Auf welch seltsame Abenteuer die beiden Strolche stoßen, die einander auf dem Wege nach Prag, hier, zwischen Chrustenitz und dem Sandberg, gerade um die Zeit des Sternfestes begegnen und alsbald eine Interessengemeinschaft schließen, davon erzählt eine sonderlich merkwürdige Geschichte:

»Von Isaac Winckelfelder und Jobst von der Schneidt
Wie es diesen Beyden Gesellen
in der Weltberühmten Stadt Prag
Ergangen;
Und was Sie daselbst, vor eine Wunderseltzame Bruderschaft Antroffen,
und sich Darein Einverleiben lassen.
Durch Nikolaus Ulenhart beschriben.
Gedruckt zu Augspurg
durch Andream Aperger.
In Verlegung Niclas Hainrichs 1617.«

Diese Geschichte ist bis zur Mitte des siebzehnten Jahrhunderts fünfmal mit der Ulenhartschen Übersetzung des spanischen Schelmenromans »Lazarillo de Tormes« vereint erschienen und auch als selbständiges Buch aufgelegt worden mit dem Text des Schmutztitels »Ceremoniel der Gaw-Dieb, Banditen und Spitzbuben.«

Das Werk ist das erste des »gusto picarescoBezeichnung für die Schelmenliteratur, die vom Spanien des 16. Jahrhunderts ihren Ausgang nahm.« in Deutschland, ein Vorläufer der Grimmelshausenschen Romane, eine Hauptquelle zu der Diebesgeschichtensammlung »Der Alten und Neuen Spitzbuben und Betrieger Botschafften und Gewissenlosen Practiquen . . .« und die erste Novelle von Cervantesschem Geist in deutschem Gewand. C. A. Bloedau erklärt in seiner Schrift »Grimmelshausens Simplizissimus und seine Vorgänger« Ulenhart für einen Deutschböhmen, während Schwering (»Literarische Beziehungen zwischen Spanien und Deutschland«) ihn für einen Augsburger hält; auch ist die Möglichkeit nicht auszuschließen, daß Ulenhart ein Prager Scholar gewesen sei, denn Ulenhart schmückt seinen Spitzbubenroman aus dem Rudolfinischen Prag (dem die Novelle »Rinconete y Cortadillo« als Vorlage gedient hat) mit Kenntnis lokaler Verhältnisse und mit Pragismen, welche sich einer der damals auf der Alma mater Carolina massenhaft studierenden Fremden leicht, ein durchreisender Besucher aber unmöglich erwerben konnte.

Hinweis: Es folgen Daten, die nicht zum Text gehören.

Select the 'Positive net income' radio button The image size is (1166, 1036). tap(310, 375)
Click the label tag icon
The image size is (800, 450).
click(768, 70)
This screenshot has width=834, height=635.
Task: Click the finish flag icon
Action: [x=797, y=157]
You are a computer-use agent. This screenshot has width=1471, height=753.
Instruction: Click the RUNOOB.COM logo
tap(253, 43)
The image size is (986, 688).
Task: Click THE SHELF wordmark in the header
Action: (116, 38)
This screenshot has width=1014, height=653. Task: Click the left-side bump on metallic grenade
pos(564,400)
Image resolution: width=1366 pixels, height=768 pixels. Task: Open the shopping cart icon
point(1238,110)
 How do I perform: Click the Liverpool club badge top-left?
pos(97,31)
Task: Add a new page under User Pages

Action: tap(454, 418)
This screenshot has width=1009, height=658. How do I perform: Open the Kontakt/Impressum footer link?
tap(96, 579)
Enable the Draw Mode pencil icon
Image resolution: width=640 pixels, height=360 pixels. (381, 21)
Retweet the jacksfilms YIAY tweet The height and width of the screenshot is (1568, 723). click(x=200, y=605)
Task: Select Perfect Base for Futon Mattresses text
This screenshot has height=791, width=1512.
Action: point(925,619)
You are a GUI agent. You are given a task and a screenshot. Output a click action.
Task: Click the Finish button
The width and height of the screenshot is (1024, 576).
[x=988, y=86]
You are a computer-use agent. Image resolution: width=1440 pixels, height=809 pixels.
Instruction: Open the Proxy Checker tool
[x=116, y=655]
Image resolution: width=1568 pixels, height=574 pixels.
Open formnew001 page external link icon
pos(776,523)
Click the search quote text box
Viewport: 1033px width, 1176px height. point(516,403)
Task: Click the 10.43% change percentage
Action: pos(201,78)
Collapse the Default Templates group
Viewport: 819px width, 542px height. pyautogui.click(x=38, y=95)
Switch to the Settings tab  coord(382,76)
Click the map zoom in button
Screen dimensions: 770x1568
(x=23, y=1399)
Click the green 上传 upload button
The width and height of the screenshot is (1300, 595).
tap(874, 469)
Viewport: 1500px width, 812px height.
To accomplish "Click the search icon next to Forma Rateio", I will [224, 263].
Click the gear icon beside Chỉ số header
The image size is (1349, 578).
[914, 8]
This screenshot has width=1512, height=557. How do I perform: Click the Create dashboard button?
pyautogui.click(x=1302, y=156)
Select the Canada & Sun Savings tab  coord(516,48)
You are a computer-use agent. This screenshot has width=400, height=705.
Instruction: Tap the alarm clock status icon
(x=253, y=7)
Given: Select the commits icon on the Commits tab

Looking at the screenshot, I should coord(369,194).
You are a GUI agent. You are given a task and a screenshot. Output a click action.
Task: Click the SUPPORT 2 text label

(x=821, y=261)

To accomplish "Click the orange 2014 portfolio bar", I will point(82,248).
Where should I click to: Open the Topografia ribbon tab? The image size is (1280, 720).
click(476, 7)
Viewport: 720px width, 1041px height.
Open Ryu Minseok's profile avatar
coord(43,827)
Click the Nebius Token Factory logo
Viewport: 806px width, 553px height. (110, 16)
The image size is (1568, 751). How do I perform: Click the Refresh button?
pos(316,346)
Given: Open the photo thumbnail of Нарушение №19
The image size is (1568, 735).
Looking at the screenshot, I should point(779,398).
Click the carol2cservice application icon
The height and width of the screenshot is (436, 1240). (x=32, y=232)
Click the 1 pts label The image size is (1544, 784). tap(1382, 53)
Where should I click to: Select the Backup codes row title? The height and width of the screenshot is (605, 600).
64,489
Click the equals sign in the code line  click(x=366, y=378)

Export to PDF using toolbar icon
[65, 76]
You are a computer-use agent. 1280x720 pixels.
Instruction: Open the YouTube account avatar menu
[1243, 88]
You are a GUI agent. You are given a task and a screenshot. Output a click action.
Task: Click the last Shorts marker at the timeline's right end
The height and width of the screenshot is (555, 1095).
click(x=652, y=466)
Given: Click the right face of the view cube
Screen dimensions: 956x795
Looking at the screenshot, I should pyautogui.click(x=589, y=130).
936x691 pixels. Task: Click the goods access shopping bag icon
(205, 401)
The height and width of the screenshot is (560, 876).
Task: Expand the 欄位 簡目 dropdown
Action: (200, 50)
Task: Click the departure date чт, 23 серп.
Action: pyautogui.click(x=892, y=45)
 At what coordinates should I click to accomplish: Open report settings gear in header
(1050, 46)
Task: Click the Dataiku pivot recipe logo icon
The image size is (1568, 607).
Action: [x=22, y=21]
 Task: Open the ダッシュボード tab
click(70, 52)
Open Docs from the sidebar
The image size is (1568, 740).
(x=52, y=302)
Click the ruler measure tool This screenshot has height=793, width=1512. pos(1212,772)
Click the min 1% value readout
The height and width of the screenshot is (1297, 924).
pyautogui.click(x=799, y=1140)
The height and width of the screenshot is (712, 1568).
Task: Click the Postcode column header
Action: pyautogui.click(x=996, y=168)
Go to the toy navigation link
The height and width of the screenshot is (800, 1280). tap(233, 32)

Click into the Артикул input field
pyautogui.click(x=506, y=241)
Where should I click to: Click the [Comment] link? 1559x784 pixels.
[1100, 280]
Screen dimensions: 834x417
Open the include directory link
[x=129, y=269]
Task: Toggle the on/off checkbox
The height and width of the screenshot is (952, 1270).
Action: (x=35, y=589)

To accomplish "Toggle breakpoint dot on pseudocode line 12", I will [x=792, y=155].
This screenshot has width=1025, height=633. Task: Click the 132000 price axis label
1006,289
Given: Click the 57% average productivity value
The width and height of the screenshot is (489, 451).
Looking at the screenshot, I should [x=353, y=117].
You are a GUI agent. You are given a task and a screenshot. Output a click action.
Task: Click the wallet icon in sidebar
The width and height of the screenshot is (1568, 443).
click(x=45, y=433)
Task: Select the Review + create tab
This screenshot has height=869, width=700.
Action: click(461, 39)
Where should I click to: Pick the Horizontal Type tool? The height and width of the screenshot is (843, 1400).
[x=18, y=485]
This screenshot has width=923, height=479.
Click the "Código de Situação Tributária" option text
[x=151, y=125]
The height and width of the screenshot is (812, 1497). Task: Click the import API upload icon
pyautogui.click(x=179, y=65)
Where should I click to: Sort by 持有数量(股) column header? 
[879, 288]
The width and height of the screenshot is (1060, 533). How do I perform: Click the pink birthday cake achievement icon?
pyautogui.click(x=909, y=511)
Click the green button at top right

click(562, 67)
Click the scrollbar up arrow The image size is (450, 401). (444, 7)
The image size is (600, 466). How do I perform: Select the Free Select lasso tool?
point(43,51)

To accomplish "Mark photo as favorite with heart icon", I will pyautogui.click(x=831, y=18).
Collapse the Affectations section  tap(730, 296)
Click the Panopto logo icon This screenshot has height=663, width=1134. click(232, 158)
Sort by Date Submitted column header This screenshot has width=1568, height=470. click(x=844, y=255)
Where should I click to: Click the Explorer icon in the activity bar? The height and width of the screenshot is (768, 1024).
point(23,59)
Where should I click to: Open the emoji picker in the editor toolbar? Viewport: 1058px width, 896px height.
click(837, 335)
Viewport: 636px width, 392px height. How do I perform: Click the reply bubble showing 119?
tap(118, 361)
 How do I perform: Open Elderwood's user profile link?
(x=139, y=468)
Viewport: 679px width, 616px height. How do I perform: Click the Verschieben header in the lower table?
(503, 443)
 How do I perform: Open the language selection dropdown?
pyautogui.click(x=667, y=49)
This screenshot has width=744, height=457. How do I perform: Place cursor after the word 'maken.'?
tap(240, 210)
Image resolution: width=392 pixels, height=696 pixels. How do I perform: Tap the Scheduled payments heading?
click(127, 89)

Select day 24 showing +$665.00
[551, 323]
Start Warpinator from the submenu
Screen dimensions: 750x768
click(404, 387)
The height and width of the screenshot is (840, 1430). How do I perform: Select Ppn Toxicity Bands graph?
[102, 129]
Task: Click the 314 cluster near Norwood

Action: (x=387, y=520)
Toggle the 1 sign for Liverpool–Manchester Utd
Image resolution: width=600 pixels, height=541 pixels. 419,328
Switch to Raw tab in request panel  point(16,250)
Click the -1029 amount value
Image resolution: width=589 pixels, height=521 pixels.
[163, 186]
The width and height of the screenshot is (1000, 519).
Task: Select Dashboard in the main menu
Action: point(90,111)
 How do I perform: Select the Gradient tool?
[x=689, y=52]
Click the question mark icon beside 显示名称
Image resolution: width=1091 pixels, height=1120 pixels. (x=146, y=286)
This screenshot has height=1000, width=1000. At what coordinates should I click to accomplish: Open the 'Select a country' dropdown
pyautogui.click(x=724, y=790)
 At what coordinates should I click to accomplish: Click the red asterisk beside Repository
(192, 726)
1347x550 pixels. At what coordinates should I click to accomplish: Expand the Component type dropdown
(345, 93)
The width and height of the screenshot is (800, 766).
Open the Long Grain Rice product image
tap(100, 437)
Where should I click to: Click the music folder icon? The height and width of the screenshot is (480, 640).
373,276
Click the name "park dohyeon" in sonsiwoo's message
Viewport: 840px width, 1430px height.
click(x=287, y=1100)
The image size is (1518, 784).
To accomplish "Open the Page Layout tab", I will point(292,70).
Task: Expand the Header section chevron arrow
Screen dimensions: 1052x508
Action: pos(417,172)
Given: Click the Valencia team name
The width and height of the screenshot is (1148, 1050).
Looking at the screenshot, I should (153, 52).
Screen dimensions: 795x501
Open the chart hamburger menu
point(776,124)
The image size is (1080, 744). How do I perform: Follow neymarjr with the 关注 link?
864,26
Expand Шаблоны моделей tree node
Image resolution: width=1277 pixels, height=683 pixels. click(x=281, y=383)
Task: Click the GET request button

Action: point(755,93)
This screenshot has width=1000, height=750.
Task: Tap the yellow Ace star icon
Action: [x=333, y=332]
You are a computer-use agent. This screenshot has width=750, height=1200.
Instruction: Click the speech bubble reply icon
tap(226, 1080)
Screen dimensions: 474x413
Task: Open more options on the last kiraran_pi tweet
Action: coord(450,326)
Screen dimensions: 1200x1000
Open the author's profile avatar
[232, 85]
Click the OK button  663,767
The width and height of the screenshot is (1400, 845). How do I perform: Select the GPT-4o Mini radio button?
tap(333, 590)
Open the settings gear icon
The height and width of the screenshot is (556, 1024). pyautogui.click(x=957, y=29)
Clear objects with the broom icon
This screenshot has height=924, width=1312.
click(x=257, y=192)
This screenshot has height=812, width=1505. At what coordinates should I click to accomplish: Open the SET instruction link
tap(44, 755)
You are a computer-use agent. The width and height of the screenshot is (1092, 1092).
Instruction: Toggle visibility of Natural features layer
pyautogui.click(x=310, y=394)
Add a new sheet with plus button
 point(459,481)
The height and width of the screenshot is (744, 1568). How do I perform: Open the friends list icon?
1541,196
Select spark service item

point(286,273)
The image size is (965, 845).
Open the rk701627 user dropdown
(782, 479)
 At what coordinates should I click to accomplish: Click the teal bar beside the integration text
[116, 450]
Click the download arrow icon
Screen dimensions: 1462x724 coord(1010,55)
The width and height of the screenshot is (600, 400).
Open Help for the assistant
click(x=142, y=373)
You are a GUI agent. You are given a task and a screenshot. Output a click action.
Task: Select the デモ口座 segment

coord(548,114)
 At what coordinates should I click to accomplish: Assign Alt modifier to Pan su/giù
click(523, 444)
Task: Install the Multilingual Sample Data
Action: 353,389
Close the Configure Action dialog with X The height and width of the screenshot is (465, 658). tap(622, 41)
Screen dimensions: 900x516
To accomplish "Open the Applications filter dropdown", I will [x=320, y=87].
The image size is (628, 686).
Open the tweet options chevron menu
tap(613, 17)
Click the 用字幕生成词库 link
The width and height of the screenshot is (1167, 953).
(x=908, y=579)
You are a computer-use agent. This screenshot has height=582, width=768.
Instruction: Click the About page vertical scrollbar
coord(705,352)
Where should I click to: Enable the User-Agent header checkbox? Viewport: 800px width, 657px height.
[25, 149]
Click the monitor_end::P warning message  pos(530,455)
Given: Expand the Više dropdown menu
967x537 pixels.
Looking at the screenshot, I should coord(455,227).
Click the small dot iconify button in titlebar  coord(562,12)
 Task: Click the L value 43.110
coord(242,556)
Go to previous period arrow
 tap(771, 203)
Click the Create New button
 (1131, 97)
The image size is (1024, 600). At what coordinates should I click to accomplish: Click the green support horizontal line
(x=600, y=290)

Ulenhart hat die Prager Lokalität nicht bloß als Kulisse, sondern auch zur Verstärkung der Atmosphäre verwandt. Die Vaganten, die zu Beginn des Romans bei Motol Bekanntschaft schließen, lassen einander nicht lange im unklaren über den Zweck ihrer Pragfahrt: der ältere zieht ein Spiel präparierter Karten hervor, um zu erweisen, »zu was End ich diesem Keyserlichen Hof, der sich nun mehr ein lange Zeit in dieser weitberühmbten Stadt enthelt, nachzeuch«, und der jüngere, Schneider Jöbstel, gibt sich als Dieb zu erkennen. Gleich machen sie zum Schein ein Spielchen miteinander, rupfen einen Bauer, der sich zu ihnen gesellt, um dreißig Weißgroschen. Dann tun sie so, als ob sie sich einer Reisegesellschaft nützlich erweisen wollten, und einer der Reisenden läßt den Jöbstel hinter sich auf das Pferd aufsitzen. Es ist ein Italiener – ein zeitgeschichtlicher Hinweis des Autors auf den Fremdenzustrom aus Welschland an den Hof Rudolfs, den die Herren Montecucculi Malascina, Milesimo Caretto, die Grana, Colloredo, Gonzaga und Piccolomini bestallten, während gleichermaßen in der Armee die wüsten Signori Basta, Belgiojoso, Strassoldo und Collalto die Herrschenden waren. Wie der Hof, so das Gesindel, und wir finden auch im späteren Verlauf des Romans als bevorzugte Mitglieder der Prager Gaunerzunft zwei italienische Gesellen wieder.

Jöbstel läßt die Zeit, da er zu Pferde sitzt, nicht müßig verstreichen: er trennt des Italieners Felleisen an der Naht so artig auf, daß sich die Eingeweide des Ränzels alsbald entdecken: zwei Hemden, eine Schlaguhr und eine Schreibtafel. Dieses nimmt Jobst an sich, »weil es zu Prag ohne das keine Porten hat, an deren man die Wahren, so jeder mit sich führt, verzollen darff«. Vielleicht denkt Jöbstel, er müsse dem Welschen die Mühe ersparen, am nächsten Tag in den Theinhof zu wandern und dort für Hemden, Uhr und Notizentafel Ungeld zu bezahlen . . .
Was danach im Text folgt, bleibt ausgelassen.